» **RECORDS SHOWN**:
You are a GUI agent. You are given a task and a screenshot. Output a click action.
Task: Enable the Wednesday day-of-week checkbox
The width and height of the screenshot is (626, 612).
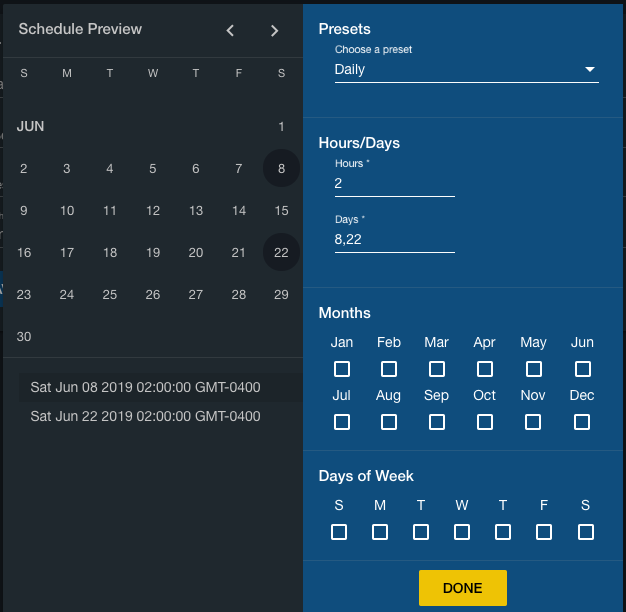[462, 532]
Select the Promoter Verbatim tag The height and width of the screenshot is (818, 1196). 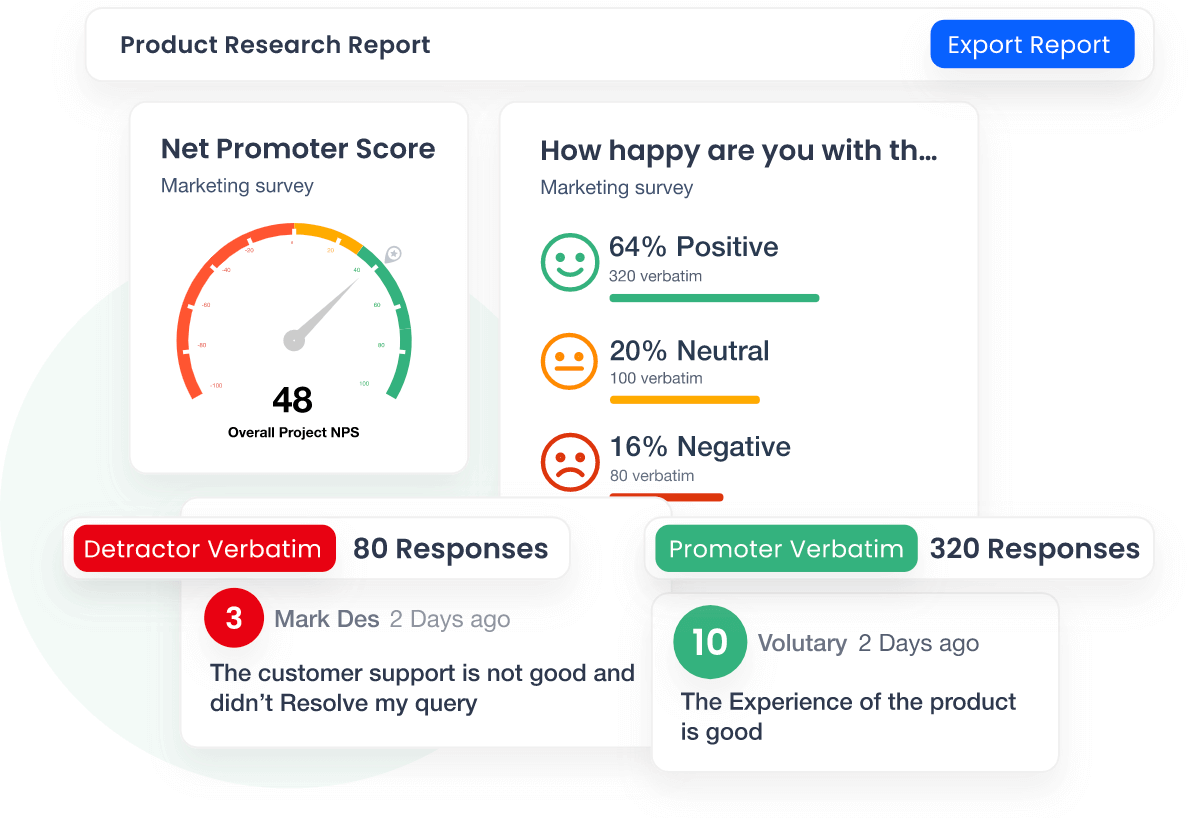coord(786,549)
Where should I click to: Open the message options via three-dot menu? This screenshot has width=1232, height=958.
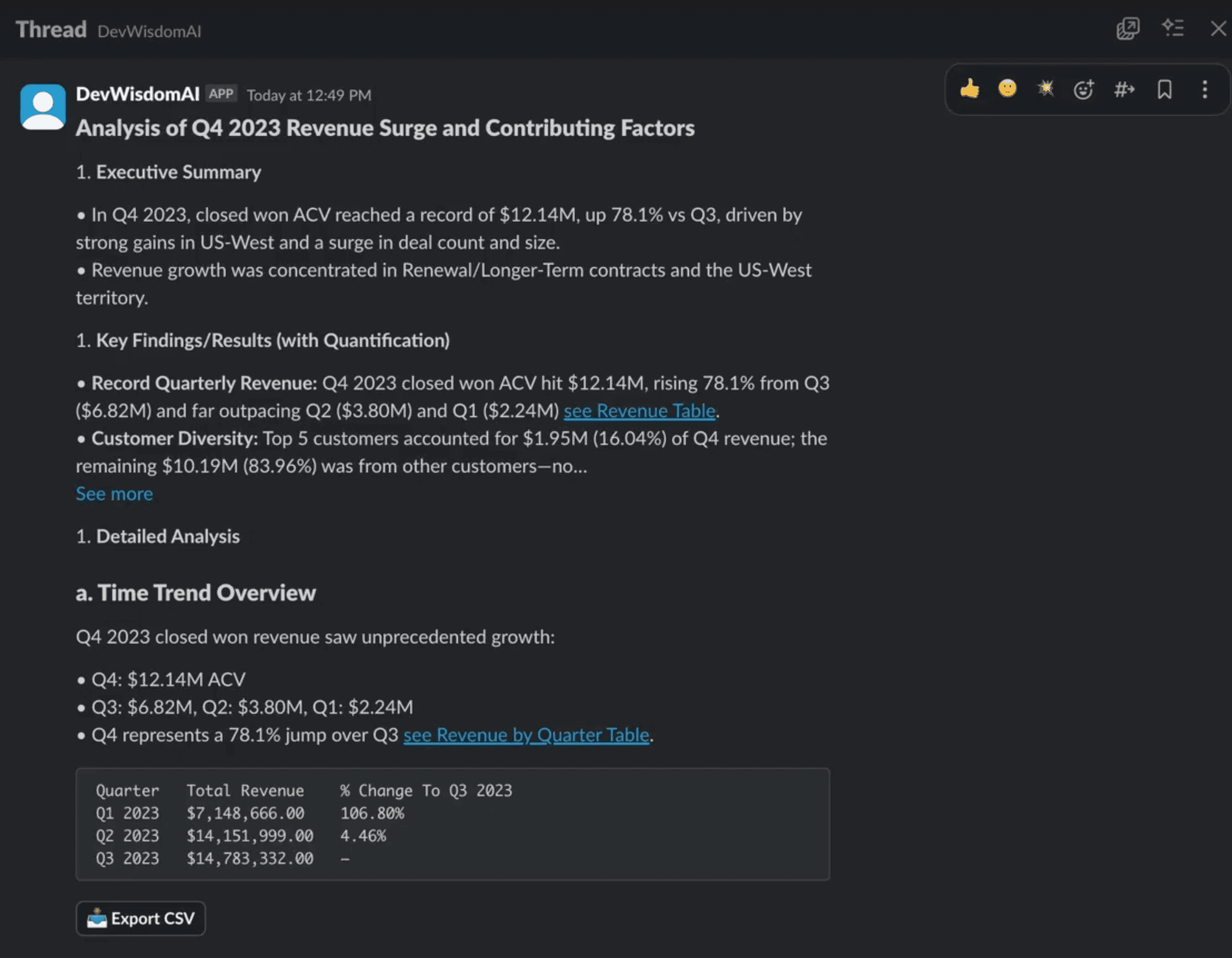[x=1205, y=88]
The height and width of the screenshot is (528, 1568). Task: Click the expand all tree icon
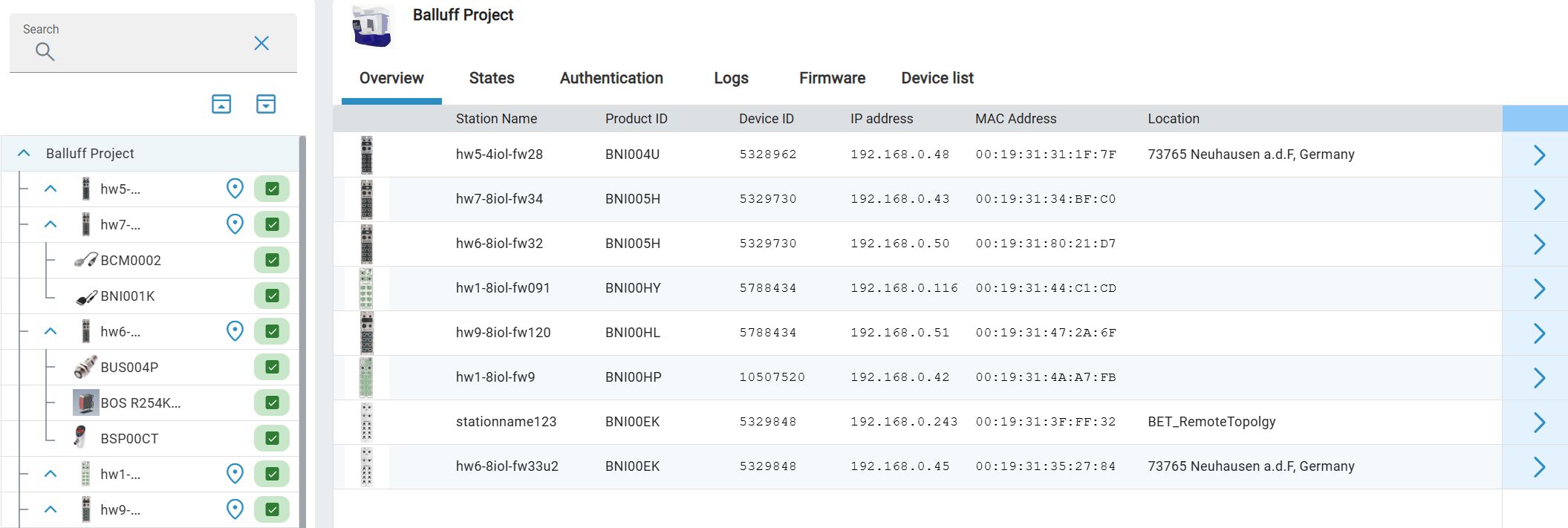click(266, 104)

» **YOUR ASSIGNMENT**: Copy the lines of the records, beginning where the line containing "The height and width of the screenshot is (528, 1568)." appears and continuing through the final line, exactly and with no pictures.

» **WRITTEN RESPONSE**:
The height and width of the screenshot is (528, 1568). Task: Click the expand all tree icon
click(266, 104)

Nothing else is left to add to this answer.